How to migrate your on-premise pyspark jobs into GCP, using Dataproc Workflow Templates with Production-Grade Best Practices Standards

Senhaji Rhazi hamza
12 min readApr 6, 2021

What you will learn/find on this article ?

  • Some context and history of how and why we are shifting to the cloud paradigm
  • A complete pattern example of how to migrate (or create from scratch) your pyspark jobs to GCP with DataProc workflow templates (you can use the same logic for spark and Hadoop migration, also some further references will be given)
  • A github repo that you can copy and adapt for your purposes of migration

Whom this article might be useful for ?

  • Anyone who wants to migrate his on-premise spark/hadoop infrastructure to GCP, or just want to implement his spark/hadoop workflows on GCP width Dataproc Workflow templates
  • Anyone curious

Introduction : a bit of history & context

From vertical to horizontal scaling

Ali Godsi founder of Databricks and Apache Spark explains in this episode’s podcast of invest like the best, how the Big Data paradigm shift has moved us our compute race from vertical scaling (you scale by improving the code performance’s execution and the hardware machine) to horizontal scaling (you scale by distributing your computation through multiple nodes).

The sparkle

One big initiator for this change was the Google’s paper introducing map reduce computational model, Hadoop is a first generation implementation of this paradigm, it came with its challenges and limitations, Spark’s RDD proposed model tackled some of these limitations. As an overview, Spark handles better data in memory, support streaming and batch processing (where Hadoop supports only batch processing) and is up to 100x faster than Hadoop

Yes for big data, No for infrastructure cost maintenance

This Big Data shift paradigm has pushed many companies to implement their hadoop/spark cluster on premise, they did, but soon found themselves with a non-desired additional responsibility and cost of maintaining/monitoring and managing continuously these infrastructures, where sometimes their needs were punctual.

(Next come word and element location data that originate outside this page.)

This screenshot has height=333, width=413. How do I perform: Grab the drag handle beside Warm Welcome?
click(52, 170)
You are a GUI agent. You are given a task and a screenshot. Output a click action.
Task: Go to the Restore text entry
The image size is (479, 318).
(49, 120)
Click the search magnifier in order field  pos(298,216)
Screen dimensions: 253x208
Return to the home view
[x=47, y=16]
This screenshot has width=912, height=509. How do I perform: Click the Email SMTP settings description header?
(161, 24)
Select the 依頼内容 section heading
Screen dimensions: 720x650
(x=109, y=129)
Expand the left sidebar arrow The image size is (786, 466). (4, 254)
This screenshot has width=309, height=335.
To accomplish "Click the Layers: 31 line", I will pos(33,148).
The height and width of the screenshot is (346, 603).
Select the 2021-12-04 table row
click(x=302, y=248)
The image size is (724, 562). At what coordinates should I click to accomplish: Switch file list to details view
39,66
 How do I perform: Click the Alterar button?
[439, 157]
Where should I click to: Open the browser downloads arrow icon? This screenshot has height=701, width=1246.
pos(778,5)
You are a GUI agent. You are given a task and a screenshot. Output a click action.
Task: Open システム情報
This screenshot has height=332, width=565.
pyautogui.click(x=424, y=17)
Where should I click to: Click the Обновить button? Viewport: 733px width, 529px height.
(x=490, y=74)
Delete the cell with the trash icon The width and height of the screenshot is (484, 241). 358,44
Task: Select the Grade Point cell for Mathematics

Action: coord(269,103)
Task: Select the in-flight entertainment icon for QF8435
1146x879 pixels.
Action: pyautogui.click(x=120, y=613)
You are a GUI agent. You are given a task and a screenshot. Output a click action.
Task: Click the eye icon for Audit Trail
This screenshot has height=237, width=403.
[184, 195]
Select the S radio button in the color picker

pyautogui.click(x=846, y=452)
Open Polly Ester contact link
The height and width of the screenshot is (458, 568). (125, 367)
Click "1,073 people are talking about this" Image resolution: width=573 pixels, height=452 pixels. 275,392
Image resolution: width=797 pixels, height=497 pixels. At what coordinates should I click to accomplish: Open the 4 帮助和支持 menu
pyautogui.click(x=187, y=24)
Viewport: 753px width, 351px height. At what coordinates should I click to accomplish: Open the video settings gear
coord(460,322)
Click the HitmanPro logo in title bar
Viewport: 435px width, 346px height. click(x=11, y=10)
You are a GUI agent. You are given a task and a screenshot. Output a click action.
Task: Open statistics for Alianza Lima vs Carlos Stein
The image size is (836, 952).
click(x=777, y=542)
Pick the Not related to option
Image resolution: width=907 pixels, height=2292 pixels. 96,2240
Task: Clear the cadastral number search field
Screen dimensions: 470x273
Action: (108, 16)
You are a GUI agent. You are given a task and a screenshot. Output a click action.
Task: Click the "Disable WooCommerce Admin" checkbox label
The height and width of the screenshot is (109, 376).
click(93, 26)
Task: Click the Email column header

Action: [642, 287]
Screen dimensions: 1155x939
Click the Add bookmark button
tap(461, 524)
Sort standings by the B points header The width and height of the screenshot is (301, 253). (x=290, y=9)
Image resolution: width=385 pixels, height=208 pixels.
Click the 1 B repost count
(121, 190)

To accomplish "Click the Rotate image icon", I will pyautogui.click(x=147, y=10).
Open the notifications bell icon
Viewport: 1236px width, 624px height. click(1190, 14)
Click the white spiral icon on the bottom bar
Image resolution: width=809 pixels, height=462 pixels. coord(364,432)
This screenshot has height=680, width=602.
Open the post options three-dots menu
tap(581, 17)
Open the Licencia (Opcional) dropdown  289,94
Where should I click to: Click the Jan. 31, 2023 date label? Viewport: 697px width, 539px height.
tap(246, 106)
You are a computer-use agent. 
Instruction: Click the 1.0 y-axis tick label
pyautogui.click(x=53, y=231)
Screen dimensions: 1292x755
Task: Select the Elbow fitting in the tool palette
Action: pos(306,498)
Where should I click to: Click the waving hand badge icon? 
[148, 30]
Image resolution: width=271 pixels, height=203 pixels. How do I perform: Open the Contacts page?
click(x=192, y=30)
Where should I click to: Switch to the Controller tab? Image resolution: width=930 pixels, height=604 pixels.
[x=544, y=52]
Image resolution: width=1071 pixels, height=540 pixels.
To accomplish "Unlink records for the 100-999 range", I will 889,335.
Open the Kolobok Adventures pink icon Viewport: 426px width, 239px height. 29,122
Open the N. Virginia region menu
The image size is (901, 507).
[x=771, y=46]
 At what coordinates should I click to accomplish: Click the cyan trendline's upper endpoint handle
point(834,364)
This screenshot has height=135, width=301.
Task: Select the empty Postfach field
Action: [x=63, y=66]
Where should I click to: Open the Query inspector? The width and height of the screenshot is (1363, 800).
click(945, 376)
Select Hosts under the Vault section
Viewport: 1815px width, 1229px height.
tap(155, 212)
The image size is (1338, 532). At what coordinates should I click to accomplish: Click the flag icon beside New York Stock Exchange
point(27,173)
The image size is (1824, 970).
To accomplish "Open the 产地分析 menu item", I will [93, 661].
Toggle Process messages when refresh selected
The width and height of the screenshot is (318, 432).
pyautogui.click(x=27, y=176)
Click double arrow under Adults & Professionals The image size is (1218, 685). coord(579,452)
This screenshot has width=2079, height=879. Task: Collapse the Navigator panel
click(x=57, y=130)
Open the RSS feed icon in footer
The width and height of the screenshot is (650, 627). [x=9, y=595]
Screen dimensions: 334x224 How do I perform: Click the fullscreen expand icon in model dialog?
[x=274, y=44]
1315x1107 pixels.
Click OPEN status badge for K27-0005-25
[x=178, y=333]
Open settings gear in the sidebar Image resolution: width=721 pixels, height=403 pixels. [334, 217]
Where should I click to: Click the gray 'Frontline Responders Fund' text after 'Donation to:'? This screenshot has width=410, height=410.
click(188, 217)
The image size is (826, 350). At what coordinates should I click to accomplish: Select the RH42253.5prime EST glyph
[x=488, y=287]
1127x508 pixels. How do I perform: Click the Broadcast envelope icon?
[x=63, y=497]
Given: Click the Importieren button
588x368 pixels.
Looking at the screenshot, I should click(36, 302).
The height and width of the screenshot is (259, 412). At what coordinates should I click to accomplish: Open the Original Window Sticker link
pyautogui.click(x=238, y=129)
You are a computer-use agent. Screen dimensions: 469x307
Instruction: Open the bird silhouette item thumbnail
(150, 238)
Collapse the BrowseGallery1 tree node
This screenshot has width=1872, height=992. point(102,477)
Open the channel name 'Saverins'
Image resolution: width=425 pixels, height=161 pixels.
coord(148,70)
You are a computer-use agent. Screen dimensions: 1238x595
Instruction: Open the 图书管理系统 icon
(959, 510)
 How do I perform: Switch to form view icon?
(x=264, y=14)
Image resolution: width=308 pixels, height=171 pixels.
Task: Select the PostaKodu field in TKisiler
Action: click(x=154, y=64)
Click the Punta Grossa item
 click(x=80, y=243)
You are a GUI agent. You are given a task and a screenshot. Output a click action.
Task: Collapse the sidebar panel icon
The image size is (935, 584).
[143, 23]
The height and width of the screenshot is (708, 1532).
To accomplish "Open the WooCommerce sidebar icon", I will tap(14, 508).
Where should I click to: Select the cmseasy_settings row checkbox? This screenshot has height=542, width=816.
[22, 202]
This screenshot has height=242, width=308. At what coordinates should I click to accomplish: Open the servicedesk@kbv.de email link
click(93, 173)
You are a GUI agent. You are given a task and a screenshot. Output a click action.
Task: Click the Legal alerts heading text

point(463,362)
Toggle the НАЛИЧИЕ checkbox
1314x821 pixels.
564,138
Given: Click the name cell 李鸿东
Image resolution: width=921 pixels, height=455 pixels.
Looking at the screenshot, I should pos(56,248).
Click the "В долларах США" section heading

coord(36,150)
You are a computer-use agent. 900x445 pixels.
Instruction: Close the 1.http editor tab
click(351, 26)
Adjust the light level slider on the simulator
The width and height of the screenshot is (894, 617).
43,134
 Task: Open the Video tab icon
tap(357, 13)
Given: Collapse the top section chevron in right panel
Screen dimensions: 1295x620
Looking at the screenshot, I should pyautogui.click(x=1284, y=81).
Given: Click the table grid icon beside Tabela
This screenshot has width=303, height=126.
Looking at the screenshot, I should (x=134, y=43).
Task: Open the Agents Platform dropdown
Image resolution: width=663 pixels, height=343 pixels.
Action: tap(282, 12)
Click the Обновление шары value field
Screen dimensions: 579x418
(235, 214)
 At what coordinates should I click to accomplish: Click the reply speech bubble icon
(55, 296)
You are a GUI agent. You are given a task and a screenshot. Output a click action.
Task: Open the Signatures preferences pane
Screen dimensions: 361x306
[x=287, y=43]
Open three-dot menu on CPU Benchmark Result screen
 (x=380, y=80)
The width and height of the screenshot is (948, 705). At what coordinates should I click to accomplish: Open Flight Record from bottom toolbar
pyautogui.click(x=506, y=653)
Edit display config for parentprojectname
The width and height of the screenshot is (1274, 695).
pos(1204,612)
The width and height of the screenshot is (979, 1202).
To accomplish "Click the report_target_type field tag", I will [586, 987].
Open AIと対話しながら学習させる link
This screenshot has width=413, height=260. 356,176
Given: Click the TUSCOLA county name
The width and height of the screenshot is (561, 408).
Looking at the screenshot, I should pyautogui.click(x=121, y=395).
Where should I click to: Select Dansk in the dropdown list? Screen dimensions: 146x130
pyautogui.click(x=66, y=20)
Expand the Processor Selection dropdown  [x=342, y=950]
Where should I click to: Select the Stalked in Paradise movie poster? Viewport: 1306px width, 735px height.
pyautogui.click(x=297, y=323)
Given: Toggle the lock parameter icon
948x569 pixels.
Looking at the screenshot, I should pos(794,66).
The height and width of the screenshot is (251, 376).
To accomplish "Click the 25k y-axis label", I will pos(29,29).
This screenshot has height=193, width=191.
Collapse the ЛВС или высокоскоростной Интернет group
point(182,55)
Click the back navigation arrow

Then came another paradigm, the serverless cloud paradigm where you have at your disposal complete managed ephemeral robust monitored infrastructures, you pay only for what you consume, no extra cost of hiring the IT team to maintain the infrastructure….

Dataproc Workflow Templates

Introducing & defining Dataproc Workflow Templates :

Dataproc is a fully managed and highly scalable service that allows you within other things to set up a cluster and run your pySpark/Spark/hadoop jobs on Google cloud platform

Dataproc Workflow Templates (DWT) is a layer interface with Dataproc, that takes the responsibility of setting up a new Dataproc cluster (or selecting an existing one if desired) executes the jobs it has been configured to execute, then delete the cluster after execution

PS : the jobs are represented on a DAG by DWT

The benefits of using DWT

  • It’s abstract for you having to set up a DataProc, then delete the resource after execution
  • It can be created by a yaml file, so it’s flexible to modify, add/delete a job or modify the cluster configuration (environement/ hardware)
  • It’s easy to schedule

See google’s use case recommendation

PS : You can schedule your DWT on GCP by :

  • Using a cloud function/cloud run, see ref
  • Using a cloud scheduler, see ref
  • Using Cloud composer, see ref or this video

DWT Tutorial step by step

In this section we are going to explore a directory pattern structure, where we will see :

  1. How to organize your pyspark jobs into selectable modules by a main.py entrypoint
  2. How to create a DWT and add a cluster to it
  3. How to package and submit a job to a DWT
  4. How we can create a DWT from a yaml file
  5. How to handle 3rd party dependencies or shared modules between jobs

Pre-requisite :

As a pre-requisite you should have :

PS : GitHub repoiotry of the example will be linked at the end

1 ) How to organize your pyspark jobs into selectable modules by a main.py entrypoint

Folder structure :

Let’s consider the following project structure :

gcp-dataproc-workflow-template-pyspark-migration-example/
┣ src/
┃ ┣ jobs/
┃ ┃ ┣ load_loans/
┃ ┃ ┃ ┣ __init__.py
┃ ┃ ┃ ┗ main.py
┃ ┃ ┗ __init__.py
┃ ┗ main.py
┣ workflow_templates/
┃ ┗ temp.yaml
┣ .env
┣ .gitignore
┣ LICENSE
┣ Makefile
┗ README.md

How jobs are organized :

The src folder contains 2 important elements :

  • A main.py entry point CLI that takes 2 arguments, job=[which job to run] and job-args=[the arguments that the job needs]
  • A jobs module folder that contains the jobs submodules (for example in the tree structure the submodule load_loans)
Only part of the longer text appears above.